Gold
- Markus Bußler - Redakteur

Gold: Jetzt auch noch das!

Der Goldpreis geriet in den vergangenen Tagen deutlich unter Druck. Die erste Bastion der Bullen, der Bereich um 1.300 Dollar, wurde von den Bären quasi überrannt. Anschließend nahm der Goldpreis Fahrt auf und kam erst kurz vor der wichtigen Marke von 1.280 Dollar zu stehen. Den Unterstützungsbereich bei 1.280/1.275 Dollar sollten die Bullen verteidigen. Doch es gibt eine beunruhigende Entwicklung.

Ein Blick auf die ETF-Bestände, insbesondere die Bestände des weltgrößten Gold-ETF SPDR Gold Shares, zeigt, dass diese stark rückläufig sind. Binnen eines Monats verzeichnete der SPDR Gold Shares (GLD) Abflüsse von rund 5,7 Prozent. Das ist eine Menge. Sicher: Auf den ersten Blick ist das nicht ganz ungewöhnlich. Während Privatanleger bei der Goldanlage vor allem auf Münzen und Barren zurückgreifen, sind ETFs vor allem bei institutionellen Investoren als Anlagevehicle beliebt. Das liegt daran, dass sich Institutionelle keine Gedanken um Lagerung machen möchten und mit einem ETF ein Instrument haben, das jederzeit handelbar ist. Kurzum: ETFs werden vor allem von institutionellen Anleger genutzt. Der GLD vor allem von der Wall Street.

Trendverstärkender Faktor

Nun verzeichnete der GLD schon seit Anfang Februar Abflüsse – und damals stieg der Goldpreis noch. Das ist ein eher ungewöhnliches Bild, da Institutionelle in der Regel prozyklisch agieren. Allerdings sollte man nicht außer Acht lassen, dass die Wall Street einen beeindruckenden Start in das Jahr hingelegt hat und deshalb sicherlich einige Anleger dazu übergegangen sind, von Gold-ETFs in Standardaktien umzuschichten. Als dann der Goldpreis beim Ausbruchsversuch gescheitert ist und die Standardaktien weiter gelaufen sind, hat das den Trend verstärkt. Und das wiederum hat sicherlich auch beim Goldpreis für Druck gesorgt.

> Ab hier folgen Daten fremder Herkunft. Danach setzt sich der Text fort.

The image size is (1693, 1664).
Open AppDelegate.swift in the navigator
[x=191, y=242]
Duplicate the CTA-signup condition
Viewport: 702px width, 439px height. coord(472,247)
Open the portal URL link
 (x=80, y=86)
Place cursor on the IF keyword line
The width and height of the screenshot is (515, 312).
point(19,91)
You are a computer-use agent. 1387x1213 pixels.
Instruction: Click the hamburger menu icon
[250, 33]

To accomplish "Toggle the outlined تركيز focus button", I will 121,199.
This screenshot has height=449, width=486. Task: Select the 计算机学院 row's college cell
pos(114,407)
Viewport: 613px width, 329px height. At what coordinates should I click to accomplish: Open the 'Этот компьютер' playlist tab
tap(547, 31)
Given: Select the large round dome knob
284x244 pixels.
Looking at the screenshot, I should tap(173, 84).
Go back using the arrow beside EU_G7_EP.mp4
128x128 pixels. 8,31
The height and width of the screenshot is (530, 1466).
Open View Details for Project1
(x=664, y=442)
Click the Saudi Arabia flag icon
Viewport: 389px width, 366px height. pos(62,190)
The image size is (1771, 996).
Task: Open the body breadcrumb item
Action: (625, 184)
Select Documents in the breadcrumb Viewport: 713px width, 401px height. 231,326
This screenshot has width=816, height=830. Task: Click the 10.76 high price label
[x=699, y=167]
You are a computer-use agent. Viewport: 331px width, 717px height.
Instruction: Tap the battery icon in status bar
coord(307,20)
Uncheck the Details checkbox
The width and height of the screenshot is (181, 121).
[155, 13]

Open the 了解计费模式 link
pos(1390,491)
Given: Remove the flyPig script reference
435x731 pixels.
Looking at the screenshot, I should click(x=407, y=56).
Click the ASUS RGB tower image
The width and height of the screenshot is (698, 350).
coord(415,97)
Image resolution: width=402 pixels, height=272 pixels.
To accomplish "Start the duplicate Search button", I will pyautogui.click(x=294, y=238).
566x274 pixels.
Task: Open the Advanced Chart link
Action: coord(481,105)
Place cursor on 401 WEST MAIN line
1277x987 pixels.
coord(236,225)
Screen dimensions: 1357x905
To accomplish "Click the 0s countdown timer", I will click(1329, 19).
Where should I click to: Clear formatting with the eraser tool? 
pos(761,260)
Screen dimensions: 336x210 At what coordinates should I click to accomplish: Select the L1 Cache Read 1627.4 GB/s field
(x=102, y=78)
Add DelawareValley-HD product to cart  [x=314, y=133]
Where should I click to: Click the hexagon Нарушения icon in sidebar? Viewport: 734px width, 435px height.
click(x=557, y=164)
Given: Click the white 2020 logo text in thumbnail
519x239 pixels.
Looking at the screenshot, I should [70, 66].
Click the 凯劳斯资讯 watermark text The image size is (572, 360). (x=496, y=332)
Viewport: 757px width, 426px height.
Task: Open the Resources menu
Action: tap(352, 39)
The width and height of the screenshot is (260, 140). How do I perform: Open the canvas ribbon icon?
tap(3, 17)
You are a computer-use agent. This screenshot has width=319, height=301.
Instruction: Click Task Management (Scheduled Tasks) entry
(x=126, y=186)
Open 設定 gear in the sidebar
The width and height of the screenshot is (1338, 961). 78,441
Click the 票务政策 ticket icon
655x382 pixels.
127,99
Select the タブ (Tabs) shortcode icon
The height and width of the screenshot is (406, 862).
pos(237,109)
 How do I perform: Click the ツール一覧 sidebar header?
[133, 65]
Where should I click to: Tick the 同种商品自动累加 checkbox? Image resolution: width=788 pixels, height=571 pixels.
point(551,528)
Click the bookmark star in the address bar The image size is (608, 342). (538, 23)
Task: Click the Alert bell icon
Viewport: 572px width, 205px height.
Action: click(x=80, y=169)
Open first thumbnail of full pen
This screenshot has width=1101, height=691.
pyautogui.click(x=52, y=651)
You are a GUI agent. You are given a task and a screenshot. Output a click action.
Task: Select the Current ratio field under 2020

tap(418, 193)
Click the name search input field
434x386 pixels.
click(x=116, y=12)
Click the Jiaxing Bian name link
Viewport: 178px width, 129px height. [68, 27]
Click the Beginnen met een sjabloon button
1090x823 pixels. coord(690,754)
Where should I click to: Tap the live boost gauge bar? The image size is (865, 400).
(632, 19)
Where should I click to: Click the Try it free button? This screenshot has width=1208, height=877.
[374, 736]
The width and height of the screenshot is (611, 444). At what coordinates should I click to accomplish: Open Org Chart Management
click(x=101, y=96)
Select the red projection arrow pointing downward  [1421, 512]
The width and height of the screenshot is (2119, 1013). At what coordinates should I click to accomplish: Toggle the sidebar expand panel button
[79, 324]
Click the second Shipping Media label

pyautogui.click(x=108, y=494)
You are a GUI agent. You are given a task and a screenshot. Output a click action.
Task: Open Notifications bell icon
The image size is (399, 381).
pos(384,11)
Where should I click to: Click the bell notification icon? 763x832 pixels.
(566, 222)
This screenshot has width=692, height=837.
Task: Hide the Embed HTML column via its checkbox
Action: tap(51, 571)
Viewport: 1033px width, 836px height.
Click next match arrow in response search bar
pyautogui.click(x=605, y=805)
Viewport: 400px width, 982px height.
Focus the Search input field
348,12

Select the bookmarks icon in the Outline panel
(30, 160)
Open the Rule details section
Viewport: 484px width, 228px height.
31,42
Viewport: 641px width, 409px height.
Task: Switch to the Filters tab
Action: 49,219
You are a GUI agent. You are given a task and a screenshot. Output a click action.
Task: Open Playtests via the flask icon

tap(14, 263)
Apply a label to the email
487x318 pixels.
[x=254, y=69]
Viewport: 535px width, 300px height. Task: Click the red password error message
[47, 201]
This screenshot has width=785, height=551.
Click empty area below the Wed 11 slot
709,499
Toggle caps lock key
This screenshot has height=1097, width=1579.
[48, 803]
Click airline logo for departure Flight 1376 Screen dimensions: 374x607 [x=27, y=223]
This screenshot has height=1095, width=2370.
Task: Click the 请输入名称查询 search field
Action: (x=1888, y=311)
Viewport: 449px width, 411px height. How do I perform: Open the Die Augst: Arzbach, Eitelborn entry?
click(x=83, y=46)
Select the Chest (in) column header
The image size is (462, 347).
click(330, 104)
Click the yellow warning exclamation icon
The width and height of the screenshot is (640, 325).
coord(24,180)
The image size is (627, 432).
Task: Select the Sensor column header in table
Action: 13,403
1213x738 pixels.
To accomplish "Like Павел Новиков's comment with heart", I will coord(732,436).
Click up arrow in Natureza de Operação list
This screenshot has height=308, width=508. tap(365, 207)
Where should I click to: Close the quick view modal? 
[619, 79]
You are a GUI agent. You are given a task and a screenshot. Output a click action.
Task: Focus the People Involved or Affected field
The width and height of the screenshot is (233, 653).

(Bestände des weltgrößten Gold-ETFs GLD         Quelle: Bloomberg)

 

Natürlich ist es nicht erfreulich, dass wir derart stark fallende Goldbestände bei den großen Gold-ETFs sehen. Allerdings ist das angesichts der Begleitumstände (starke Wall Street, gescheiterter Ausbruchsversuch bei Gold) nicht allzu verwunderlich. Die Geschwindigkeit der Abflüsse sollte sich in den kommenden Tagen verlangsamen oder sogar wieder in Zuflüsse münden. Das Ganze gilt es natürlich zu beobachten. Allerdings ist es nach Ansicht des AKTIONÄRs kein Grund für Panik auf dem Goldmarkt.